Activity
Present the lines below again, exactly as they stand.

Data extracted from a collection
Content starts

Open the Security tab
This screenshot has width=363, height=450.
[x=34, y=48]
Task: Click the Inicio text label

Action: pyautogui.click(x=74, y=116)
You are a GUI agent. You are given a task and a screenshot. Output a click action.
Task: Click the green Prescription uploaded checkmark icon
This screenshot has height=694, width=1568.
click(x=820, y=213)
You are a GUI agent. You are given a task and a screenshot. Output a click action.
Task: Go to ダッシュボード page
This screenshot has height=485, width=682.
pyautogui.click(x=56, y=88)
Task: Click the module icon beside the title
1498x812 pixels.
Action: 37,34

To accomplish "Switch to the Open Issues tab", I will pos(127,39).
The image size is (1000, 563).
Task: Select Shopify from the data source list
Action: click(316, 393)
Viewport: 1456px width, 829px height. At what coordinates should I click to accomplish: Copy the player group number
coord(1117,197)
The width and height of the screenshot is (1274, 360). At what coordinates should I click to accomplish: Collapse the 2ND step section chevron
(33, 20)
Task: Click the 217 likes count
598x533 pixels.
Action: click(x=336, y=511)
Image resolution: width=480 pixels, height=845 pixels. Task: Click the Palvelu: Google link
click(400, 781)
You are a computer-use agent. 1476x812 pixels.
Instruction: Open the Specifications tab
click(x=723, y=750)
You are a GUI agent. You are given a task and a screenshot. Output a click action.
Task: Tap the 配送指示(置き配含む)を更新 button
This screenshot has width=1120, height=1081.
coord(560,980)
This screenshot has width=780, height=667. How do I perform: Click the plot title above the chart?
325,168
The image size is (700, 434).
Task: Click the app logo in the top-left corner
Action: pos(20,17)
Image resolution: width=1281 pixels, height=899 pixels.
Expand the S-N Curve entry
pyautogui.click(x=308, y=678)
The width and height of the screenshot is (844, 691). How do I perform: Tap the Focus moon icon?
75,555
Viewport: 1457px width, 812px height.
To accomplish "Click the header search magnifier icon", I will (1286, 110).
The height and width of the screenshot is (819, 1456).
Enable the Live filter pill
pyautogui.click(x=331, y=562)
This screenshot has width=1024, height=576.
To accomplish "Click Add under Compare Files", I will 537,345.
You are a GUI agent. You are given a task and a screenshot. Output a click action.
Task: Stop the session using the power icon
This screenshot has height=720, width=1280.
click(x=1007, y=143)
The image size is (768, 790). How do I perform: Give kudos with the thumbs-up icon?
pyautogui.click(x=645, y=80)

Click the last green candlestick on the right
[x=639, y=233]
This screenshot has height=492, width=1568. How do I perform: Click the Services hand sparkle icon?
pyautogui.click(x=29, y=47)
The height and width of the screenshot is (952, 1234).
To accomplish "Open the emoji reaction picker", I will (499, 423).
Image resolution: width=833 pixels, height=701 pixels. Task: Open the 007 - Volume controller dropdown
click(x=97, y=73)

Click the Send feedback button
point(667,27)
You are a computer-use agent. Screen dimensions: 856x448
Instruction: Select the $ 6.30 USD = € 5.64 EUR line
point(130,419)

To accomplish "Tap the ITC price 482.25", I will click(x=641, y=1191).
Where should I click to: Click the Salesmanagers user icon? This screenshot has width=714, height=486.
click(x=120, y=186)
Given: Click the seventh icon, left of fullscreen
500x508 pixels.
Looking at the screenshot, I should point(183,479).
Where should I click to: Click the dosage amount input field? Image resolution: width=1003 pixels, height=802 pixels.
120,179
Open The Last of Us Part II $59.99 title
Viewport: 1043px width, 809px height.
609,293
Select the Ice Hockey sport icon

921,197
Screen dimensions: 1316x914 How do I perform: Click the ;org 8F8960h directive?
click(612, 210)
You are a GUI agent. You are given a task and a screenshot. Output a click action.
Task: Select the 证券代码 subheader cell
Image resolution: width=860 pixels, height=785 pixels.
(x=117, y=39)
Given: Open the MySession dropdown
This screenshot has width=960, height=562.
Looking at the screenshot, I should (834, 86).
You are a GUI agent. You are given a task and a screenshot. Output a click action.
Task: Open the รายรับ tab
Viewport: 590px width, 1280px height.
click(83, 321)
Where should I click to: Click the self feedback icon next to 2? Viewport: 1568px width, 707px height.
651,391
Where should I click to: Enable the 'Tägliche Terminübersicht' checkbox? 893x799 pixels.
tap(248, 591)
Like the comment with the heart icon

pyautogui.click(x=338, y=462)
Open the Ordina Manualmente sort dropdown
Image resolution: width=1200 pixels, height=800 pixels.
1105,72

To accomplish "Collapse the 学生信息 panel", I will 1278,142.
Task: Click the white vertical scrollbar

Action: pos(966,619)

Content ends

Written solution
Open the Security tab
This screenshot has width=363, height=450.
[x=34, y=48]
Task: Click the Inicio text label

Action: pyautogui.click(x=74, y=116)
You are a GUI agent. You are given a task and a screenshot. Output a click action.
Task: Click the green Prescription uploaded checkmark icon
This screenshot has height=694, width=1568.
click(x=820, y=213)
You are a GUI agent. You are given a task and a screenshot. Output a click action.
Task: Go to ダッシュボード page
This screenshot has height=485, width=682.
pyautogui.click(x=56, y=88)
Task: Click the module icon beside the title
1498x812 pixels.
Action: 37,34

To accomplish "Switch to the Open Issues tab", I will pos(127,39).
The image size is (1000, 563).
Task: Select Shopify from the data source list
Action: click(316, 393)
Viewport: 1456px width, 829px height. At what coordinates should I click to accomplish: Copy the player group number
coord(1117,197)
The width and height of the screenshot is (1274, 360). At what coordinates should I click to accomplish: Collapse the 2ND step section chevron
(33, 20)
Task: Click the 217 likes count
598x533 pixels.
Action: click(x=336, y=511)
Image resolution: width=480 pixels, height=845 pixels. Task: Click the Palvelu: Google link
click(400, 781)
You are a computer-use agent. 1476x812 pixels.
Instruction: Open the Specifications tab
click(x=723, y=750)
You are a GUI agent. You are given a task and a screenshot. Output a click action.
Task: Tap the 配送指示(置き配含む)を更新 button
This screenshot has width=1120, height=1081.
coord(560,980)
This screenshot has width=780, height=667. How do I perform: Click the plot title above the chart?
325,168
The image size is (700, 434).
Task: Click the app logo in the top-left corner
Action: pos(20,17)
Image resolution: width=1281 pixels, height=899 pixels.
Expand the S-N Curve entry
pyautogui.click(x=308, y=678)
The width and height of the screenshot is (844, 691). How do I perform: Tap the Focus moon icon?
75,555
Viewport: 1457px width, 812px height.
To accomplish "Click the header search magnifier icon", I will (1286, 110).
The height and width of the screenshot is (819, 1456).
Enable the Live filter pill
pyautogui.click(x=331, y=562)
This screenshot has width=1024, height=576.
To accomplish "Click Add under Compare Files", I will 537,345.
You are a GUI agent. You are given a task and a screenshot. Output a click action.
Task: Stop the session using the power icon
This screenshot has height=720, width=1280.
click(x=1007, y=143)
The image size is (768, 790). How do I perform: Give kudos with the thumbs-up icon?
pyautogui.click(x=645, y=80)

Click the last green candlestick on the right
[x=639, y=233]
This screenshot has height=492, width=1568. How do I perform: Click the Services hand sparkle icon?
pyautogui.click(x=29, y=47)
The height and width of the screenshot is (952, 1234).
To accomplish "Open the emoji reaction picker", I will (499, 423).
Image resolution: width=833 pixels, height=701 pixels. Task: Open the 007 - Volume controller dropdown
click(x=97, y=73)

Click the Send feedback button
point(667,27)
You are a computer-use agent. Screen dimensions: 856x448
Instruction: Select the $ 6.30 USD = € 5.64 EUR line
point(130,419)

To accomplish "Tap the ITC price 482.25", I will click(x=641, y=1191).
Where should I click to: Click the Salesmanagers user icon? This screenshot has width=714, height=486.
click(x=120, y=186)
Given: Click the seventh icon, left of fullscreen
500x508 pixels.
Looking at the screenshot, I should point(183,479).
Where should I click to: Click the dosage amount input field? Image resolution: width=1003 pixels, height=802 pixels.
120,179
Open The Last of Us Part II $59.99 title
Viewport: 1043px width, 809px height.
609,293
Select the Ice Hockey sport icon

921,197
Screen dimensions: 1316x914 How do I perform: Click the ;org 8F8960h directive?
click(612, 210)
You are a GUI agent. You are given a task and a screenshot. Output a click action.
Task: Select the 证券代码 subheader cell
Image resolution: width=860 pixels, height=785 pixels.
(x=117, y=39)
Given: Open the MySession dropdown
This screenshot has width=960, height=562.
Looking at the screenshot, I should (834, 86).
You are a GUI agent. You are given a task and a screenshot. Output a click action.
Task: Open the รายรับ tab
Viewport: 590px width, 1280px height.
click(83, 321)
Where should I click to: Click the self feedback icon next to 2? Viewport: 1568px width, 707px height.
651,391
Where should I click to: Enable the 'Tägliche Terminübersicht' checkbox? 893x799 pixels.
tap(248, 591)
Like the comment with the heart icon

pyautogui.click(x=338, y=462)
Open the Ordina Manualmente sort dropdown
Image resolution: width=1200 pixels, height=800 pixels.
1105,72

To accomplish "Collapse the 学生信息 panel", I will 1278,142.
Task: Click the white vertical scrollbar

Action: pos(966,619)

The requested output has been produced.